中国共産党が頼りかねない「伝統的手法」とは

 中国の場合、若者が子供を産みたくない原因の一つは、もちろん経済的理由が大きい。だが、中国の専制政治による管理強化、監視社会の息苦しさに絶望しているからだともいえる。

 特に新型コロナ蔓延時の強制ロックダウンによる強引な隔離政策や移動規制は中国共産党専制政治の本質を中国人民にいやというほど思い知らせた。これが「躺平」という「なにもしない」という無気力の態度を若者に蔓延させた。

 一部若者たちのネット上の声をみると、「中国共産党が支配する絶望的な国を繁栄させるために子供を産みたくない」「自分のような搾取だけされる不幸な人間をこれ以上増やしたくない」といった本音を知ることができる。

 こうした若者に子供を産ませるには、結局、中国共産党は「伝統的な手法」に回帰する。
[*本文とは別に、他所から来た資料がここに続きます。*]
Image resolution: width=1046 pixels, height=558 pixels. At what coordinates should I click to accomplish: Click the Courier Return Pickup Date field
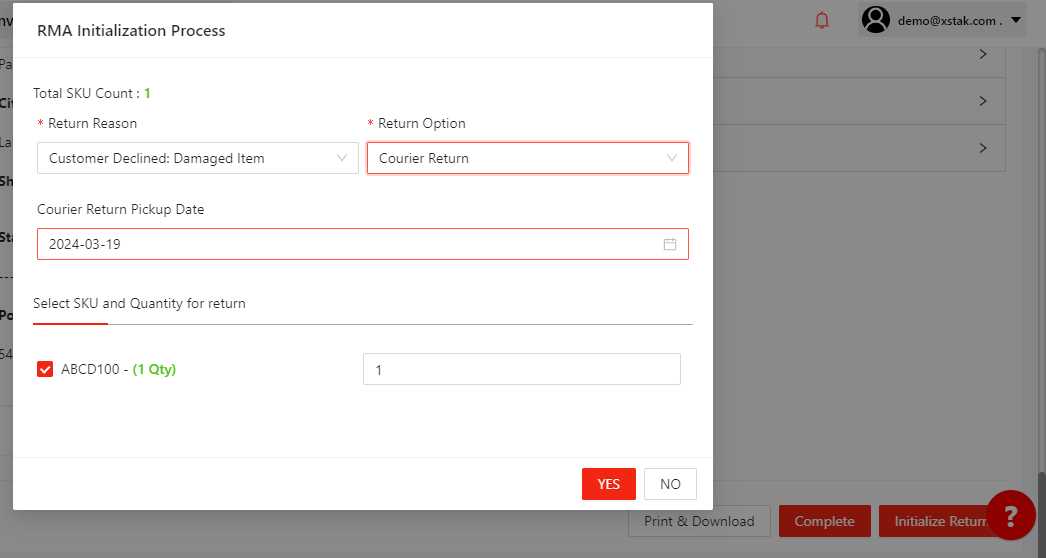[350, 244]
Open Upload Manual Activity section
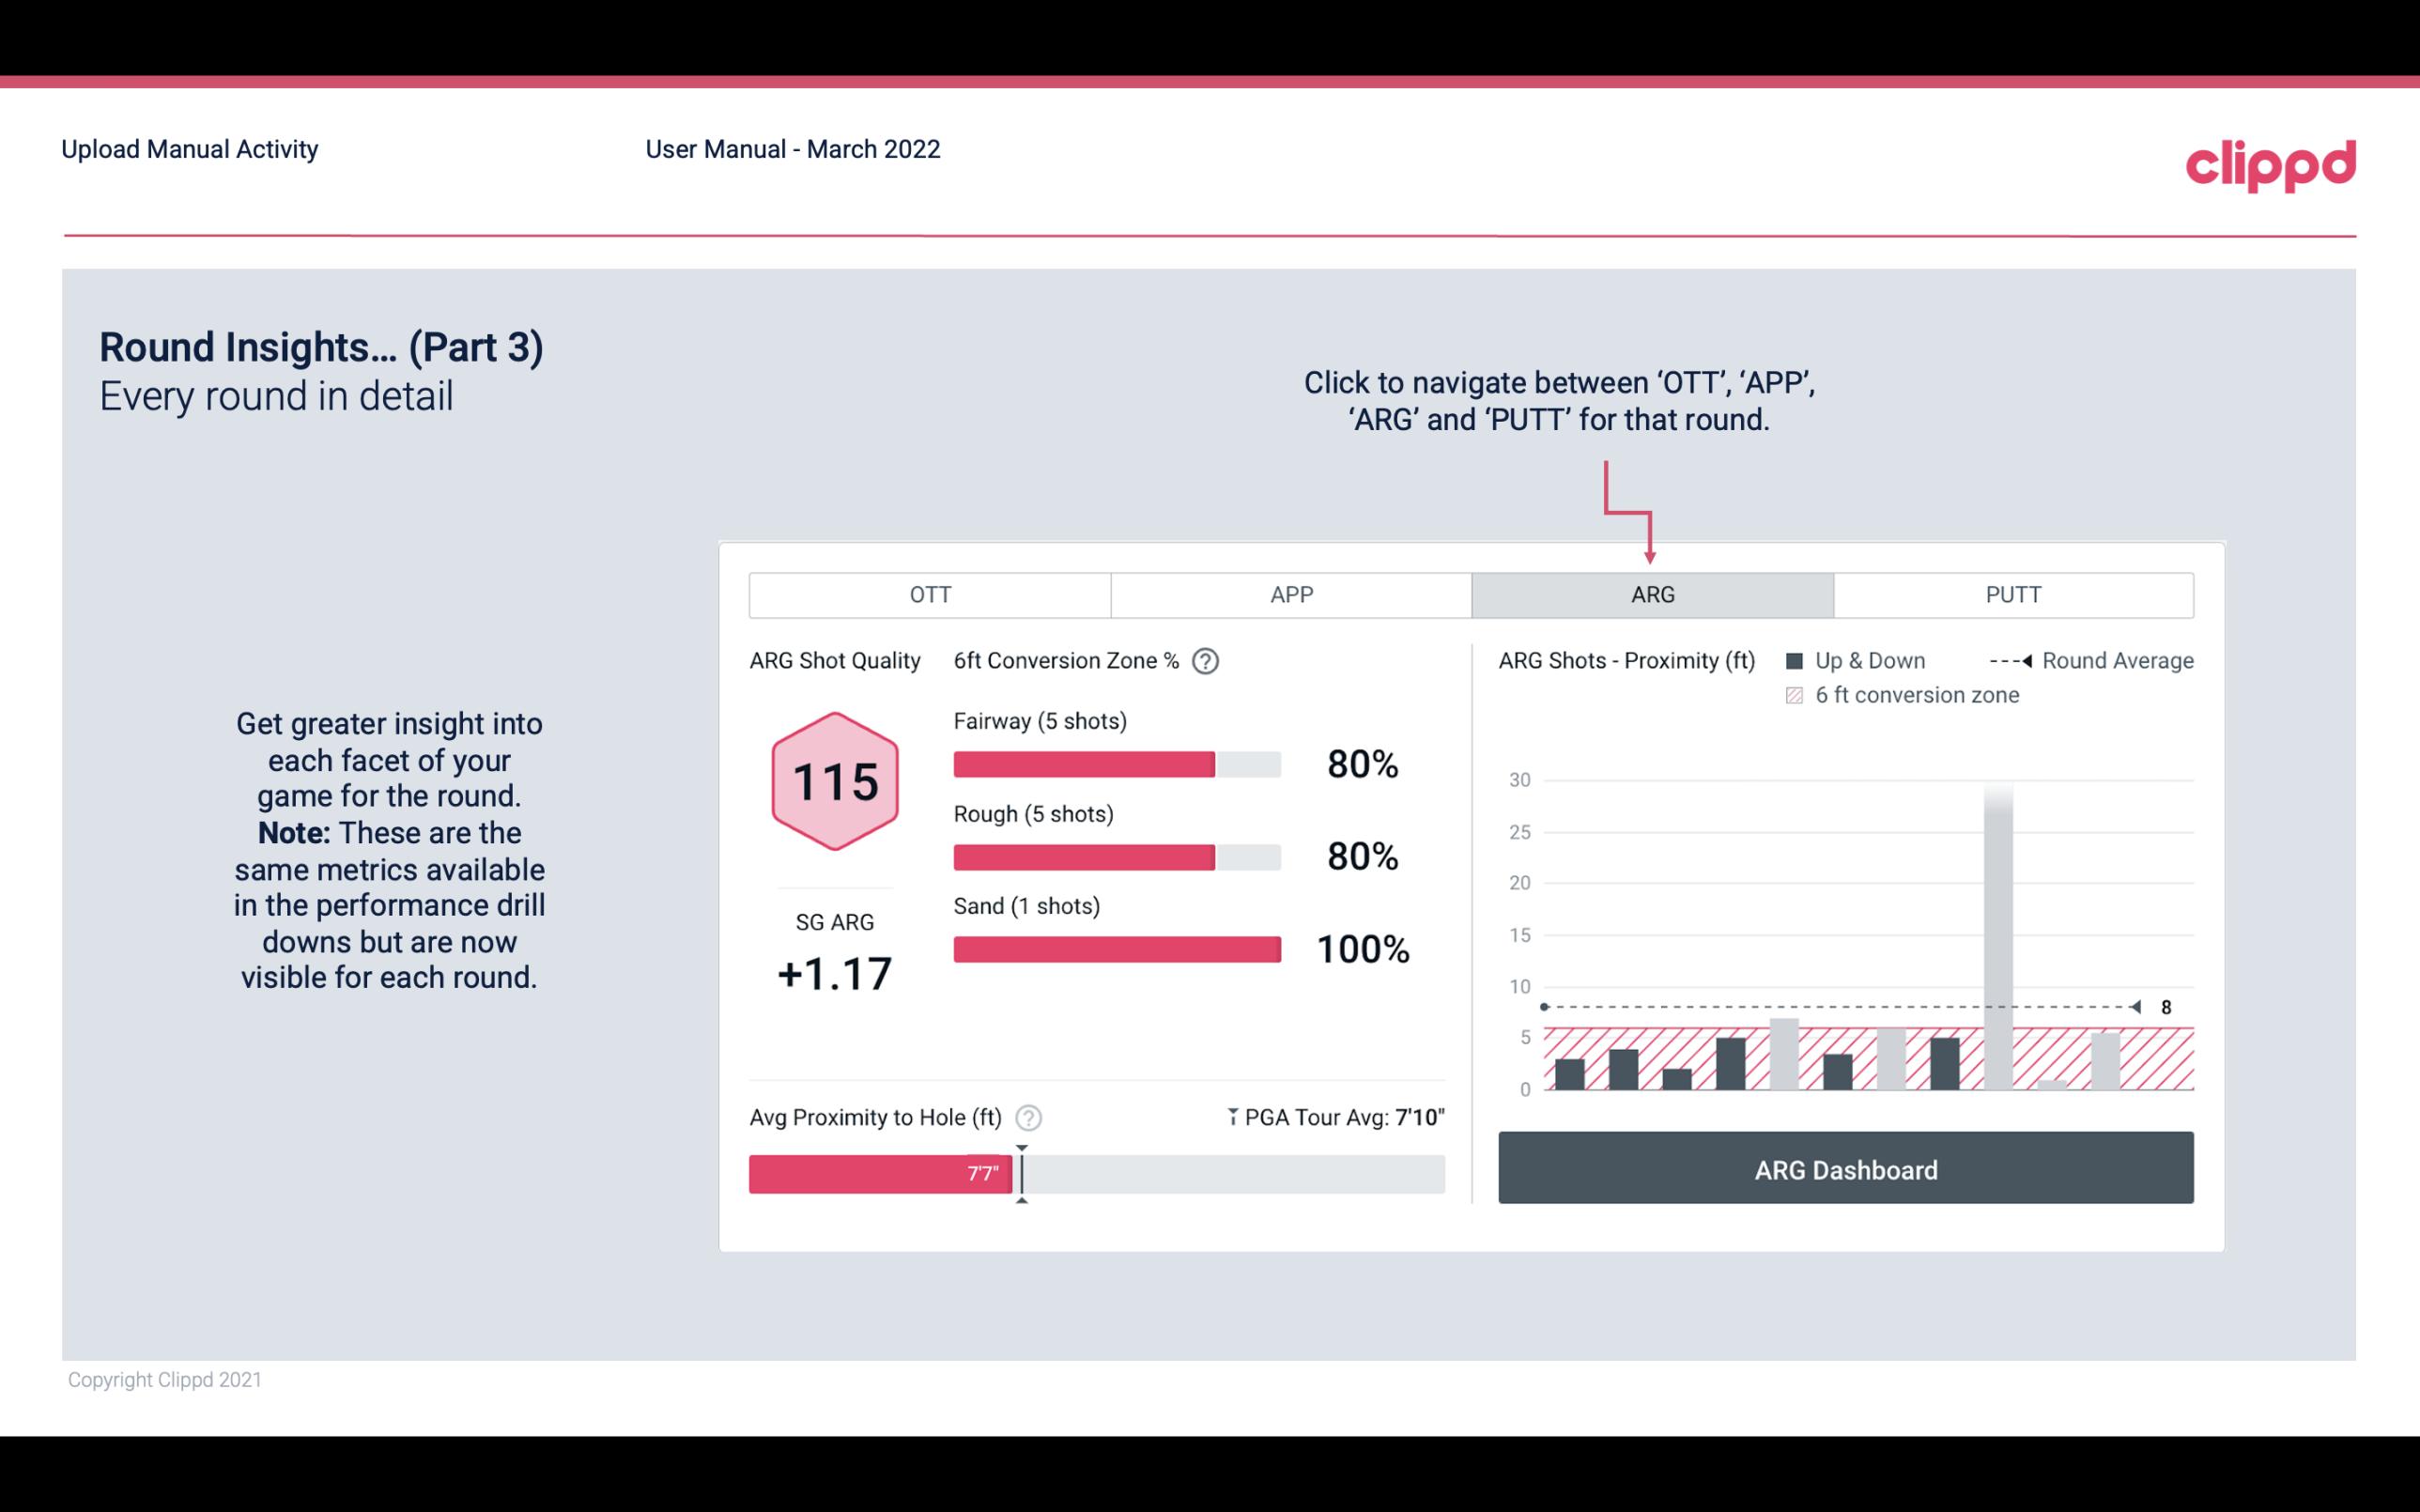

習近平が号令のなかでいう「伝統的手法」がどういう意味で使われているのか、解釈は難しいが、少なからぬ人たちは、プロパガンダと監視統制による「強制」だとみている。

 あるいは、一人っ子政策のときのような罰則、罰金を主体とした強制的な方法をとるのではないか、という予測が出てくるのだ。

 ネット上では、今回の政策について、そのうち、コンドームや避妊用ピルの使用禁止、堕胎禁止や強姦の合法化などが進められるのではないか、と揶揄する声もある。